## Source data

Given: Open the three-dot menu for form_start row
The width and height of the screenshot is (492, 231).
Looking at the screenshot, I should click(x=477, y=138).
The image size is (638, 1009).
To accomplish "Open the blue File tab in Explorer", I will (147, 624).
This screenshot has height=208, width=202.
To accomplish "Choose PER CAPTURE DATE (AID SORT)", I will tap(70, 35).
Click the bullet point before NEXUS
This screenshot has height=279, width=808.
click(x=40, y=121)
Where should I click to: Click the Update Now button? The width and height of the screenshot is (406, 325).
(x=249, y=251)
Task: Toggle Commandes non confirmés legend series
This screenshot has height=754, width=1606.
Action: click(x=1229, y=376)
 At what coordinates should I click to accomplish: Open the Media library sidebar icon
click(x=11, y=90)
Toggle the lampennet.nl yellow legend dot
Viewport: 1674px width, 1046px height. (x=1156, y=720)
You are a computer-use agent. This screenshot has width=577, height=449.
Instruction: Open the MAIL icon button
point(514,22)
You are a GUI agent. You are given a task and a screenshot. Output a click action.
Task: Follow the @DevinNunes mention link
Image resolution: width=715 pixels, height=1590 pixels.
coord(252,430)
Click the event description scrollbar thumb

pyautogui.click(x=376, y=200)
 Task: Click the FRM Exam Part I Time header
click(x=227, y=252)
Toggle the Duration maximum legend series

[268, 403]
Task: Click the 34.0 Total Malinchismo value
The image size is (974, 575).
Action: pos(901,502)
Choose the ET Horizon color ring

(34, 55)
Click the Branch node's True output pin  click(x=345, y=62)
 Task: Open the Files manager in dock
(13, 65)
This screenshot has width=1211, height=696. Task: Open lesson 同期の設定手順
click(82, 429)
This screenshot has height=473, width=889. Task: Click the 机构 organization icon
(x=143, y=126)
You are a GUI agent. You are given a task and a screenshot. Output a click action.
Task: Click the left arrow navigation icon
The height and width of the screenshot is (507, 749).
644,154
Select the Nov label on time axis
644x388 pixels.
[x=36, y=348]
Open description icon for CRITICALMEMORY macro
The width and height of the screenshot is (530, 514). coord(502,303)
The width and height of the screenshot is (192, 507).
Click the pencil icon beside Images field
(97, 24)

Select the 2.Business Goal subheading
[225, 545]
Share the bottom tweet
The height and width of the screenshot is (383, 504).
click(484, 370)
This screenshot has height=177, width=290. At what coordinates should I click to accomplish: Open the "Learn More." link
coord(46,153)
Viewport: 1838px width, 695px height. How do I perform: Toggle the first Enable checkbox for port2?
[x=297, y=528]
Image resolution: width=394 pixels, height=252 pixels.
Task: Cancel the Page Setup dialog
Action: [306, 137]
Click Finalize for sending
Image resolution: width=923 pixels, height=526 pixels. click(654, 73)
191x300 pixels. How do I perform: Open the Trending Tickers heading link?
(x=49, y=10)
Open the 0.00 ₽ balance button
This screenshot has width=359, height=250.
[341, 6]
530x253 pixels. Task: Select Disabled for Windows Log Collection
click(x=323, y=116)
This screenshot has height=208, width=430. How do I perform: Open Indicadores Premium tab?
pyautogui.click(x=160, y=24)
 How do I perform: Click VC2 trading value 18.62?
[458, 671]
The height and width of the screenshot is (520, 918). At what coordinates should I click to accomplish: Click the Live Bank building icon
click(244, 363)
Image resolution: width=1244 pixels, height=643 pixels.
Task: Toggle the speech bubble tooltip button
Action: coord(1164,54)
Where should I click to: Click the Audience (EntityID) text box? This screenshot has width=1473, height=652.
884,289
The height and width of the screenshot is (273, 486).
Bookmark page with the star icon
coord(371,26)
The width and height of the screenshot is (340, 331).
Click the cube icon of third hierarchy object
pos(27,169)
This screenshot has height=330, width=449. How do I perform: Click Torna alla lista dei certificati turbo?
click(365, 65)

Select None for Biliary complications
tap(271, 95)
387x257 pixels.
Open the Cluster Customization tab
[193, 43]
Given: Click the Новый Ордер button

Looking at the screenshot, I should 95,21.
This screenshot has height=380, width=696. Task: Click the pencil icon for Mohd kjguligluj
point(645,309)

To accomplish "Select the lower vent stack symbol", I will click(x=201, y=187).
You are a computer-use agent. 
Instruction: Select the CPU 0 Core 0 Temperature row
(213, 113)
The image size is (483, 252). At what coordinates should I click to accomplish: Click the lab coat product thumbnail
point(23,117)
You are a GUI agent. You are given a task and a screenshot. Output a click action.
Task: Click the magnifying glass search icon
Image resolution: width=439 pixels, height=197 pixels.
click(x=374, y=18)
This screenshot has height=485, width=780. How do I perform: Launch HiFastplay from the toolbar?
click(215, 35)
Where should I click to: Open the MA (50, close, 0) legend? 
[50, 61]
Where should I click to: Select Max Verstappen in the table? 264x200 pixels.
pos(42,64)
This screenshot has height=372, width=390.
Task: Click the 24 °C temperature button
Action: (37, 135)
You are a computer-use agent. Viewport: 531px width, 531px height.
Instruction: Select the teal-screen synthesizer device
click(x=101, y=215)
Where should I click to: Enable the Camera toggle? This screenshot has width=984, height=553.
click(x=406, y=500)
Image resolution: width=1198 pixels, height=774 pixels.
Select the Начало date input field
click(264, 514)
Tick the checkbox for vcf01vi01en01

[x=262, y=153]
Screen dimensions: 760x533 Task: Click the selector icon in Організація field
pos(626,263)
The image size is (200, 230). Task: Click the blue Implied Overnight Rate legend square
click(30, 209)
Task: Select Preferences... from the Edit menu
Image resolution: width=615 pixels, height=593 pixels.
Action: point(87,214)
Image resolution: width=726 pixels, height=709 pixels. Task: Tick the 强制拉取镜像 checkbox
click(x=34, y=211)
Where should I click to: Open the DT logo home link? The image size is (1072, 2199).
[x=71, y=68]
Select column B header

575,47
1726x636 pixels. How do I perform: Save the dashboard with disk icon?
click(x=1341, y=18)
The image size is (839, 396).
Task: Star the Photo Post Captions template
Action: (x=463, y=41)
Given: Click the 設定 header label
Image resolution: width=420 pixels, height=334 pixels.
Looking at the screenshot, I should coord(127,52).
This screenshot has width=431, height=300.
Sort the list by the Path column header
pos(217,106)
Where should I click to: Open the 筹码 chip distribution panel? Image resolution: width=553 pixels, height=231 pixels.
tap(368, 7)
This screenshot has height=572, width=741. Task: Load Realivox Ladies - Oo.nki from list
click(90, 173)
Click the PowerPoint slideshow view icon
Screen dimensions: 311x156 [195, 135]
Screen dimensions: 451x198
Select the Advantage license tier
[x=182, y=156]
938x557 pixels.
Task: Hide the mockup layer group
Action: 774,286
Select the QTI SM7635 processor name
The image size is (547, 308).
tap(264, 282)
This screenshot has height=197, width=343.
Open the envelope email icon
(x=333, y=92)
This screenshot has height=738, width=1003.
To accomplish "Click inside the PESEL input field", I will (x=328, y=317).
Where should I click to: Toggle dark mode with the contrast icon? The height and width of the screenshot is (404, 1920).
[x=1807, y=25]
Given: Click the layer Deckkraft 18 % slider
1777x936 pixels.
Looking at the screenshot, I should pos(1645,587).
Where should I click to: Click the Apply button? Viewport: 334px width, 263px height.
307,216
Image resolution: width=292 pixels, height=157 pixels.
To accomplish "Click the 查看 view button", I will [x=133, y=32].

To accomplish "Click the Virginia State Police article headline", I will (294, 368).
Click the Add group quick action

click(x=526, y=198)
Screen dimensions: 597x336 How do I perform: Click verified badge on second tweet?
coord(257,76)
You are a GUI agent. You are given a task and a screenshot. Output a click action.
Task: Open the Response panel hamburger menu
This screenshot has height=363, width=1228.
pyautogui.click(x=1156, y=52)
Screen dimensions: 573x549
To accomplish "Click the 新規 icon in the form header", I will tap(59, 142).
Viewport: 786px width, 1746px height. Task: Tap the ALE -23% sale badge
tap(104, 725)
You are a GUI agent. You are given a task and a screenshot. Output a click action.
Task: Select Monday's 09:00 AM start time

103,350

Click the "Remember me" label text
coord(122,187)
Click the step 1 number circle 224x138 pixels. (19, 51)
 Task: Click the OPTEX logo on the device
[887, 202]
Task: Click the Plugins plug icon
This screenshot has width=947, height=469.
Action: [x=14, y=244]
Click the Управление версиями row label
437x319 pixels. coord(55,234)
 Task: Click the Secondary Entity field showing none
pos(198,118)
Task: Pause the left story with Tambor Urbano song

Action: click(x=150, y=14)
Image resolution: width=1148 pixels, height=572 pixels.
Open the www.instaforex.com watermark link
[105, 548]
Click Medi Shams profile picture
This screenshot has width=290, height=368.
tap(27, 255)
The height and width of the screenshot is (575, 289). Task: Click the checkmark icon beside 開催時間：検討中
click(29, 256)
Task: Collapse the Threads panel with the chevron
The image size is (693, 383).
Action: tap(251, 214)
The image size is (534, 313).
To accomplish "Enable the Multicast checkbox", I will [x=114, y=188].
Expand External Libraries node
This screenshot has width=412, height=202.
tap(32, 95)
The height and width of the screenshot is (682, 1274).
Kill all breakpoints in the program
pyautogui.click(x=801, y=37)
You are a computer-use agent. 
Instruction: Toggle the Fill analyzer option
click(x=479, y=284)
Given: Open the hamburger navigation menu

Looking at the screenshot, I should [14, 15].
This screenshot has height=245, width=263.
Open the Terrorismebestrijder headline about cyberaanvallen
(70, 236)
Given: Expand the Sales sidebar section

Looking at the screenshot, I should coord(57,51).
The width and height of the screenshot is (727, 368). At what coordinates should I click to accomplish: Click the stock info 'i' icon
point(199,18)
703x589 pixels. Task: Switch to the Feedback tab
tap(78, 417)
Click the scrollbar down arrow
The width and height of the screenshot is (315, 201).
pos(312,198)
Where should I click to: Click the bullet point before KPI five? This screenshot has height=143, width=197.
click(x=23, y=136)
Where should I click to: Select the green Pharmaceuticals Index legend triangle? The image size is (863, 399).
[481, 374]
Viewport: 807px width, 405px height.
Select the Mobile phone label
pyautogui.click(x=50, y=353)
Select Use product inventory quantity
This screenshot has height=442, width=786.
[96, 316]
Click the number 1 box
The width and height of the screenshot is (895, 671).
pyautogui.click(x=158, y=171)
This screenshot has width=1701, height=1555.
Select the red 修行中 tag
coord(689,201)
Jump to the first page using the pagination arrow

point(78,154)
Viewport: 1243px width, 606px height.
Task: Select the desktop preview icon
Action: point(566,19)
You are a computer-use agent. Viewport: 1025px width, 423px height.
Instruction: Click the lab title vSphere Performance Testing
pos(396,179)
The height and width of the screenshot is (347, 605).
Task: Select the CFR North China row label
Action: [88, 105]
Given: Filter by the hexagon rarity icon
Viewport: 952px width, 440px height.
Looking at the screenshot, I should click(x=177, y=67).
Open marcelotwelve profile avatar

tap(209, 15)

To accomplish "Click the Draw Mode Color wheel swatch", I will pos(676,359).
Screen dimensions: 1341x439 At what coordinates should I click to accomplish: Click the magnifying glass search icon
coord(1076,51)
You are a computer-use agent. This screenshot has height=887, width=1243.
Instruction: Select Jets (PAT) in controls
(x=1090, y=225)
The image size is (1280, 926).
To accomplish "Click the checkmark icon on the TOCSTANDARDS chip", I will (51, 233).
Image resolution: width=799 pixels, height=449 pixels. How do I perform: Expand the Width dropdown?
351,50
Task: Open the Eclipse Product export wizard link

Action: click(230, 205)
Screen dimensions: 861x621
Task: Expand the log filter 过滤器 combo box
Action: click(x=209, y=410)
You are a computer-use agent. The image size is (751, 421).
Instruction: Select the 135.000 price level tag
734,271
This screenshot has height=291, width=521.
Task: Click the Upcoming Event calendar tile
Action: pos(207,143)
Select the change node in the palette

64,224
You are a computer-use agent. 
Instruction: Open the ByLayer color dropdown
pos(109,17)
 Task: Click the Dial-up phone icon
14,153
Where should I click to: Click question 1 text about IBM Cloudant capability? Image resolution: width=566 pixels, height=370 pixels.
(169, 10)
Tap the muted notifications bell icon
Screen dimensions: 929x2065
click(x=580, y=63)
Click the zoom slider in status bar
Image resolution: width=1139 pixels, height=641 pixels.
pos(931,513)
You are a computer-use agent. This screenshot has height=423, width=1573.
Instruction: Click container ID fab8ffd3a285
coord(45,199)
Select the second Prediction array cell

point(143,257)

## TASK STATEMENT
Take the entries above and copy out all lines with the string "computer".

## RESULT FOR THIS EXERCISE
You are a computer-use agent. This screenshot has width=577, height=449.
You are a computer-use agent. 
You are a computer-use agent. Viewport: 531px width, 531px height.
You are a computer-use agent. 
You are a computer-use agent. Viewport: 1025px width, 423px height.
You are a computer-use agent. This screenshot has height=887, width=1243.
You are a computer-use agent. The image size is (751, 421).
You are a computer-use agent. 
You are a computer-use agent. This screenshot has height=423, width=1573.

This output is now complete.